** Given records follows **
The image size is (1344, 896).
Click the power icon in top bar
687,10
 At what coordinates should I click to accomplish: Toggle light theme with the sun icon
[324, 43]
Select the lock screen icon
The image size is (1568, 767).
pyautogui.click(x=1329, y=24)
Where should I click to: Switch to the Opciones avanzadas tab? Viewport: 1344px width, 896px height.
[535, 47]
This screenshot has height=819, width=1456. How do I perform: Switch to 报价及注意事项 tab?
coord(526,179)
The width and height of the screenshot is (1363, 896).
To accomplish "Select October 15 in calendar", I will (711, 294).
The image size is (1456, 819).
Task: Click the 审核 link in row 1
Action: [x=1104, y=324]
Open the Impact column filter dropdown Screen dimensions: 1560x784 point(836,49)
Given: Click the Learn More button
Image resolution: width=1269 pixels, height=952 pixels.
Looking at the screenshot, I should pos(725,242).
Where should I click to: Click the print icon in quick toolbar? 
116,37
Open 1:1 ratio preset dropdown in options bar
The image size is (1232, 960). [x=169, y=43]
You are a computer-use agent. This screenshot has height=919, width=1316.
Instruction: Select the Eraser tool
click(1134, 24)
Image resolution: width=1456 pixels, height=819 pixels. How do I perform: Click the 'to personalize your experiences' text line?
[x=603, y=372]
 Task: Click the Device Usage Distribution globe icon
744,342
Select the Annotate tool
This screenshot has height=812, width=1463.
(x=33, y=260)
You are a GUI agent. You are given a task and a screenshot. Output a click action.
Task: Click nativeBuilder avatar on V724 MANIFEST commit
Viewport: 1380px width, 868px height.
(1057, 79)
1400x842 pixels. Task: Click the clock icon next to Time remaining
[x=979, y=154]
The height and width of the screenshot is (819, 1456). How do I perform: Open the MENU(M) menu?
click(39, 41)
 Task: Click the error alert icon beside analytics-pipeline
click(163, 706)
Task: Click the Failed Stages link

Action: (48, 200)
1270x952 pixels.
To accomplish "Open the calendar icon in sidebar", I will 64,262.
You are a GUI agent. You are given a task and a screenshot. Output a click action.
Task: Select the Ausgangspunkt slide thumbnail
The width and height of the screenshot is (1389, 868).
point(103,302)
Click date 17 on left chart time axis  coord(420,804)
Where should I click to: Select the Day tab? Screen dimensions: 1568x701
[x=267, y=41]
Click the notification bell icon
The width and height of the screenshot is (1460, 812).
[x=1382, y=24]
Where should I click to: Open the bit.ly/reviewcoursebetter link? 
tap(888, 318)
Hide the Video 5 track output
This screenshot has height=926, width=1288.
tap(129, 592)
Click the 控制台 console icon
** End of Given records **
◆ **Task requirements**:
Only the line containing "Hide the Video 5 track output" and the lines after it, through the end of the data, should be copied, exactly as they are.

◆ **Response area**:
Hide the Video 5 track output
This screenshot has height=926, width=1288.
tap(129, 592)
Click the 控制台 console icon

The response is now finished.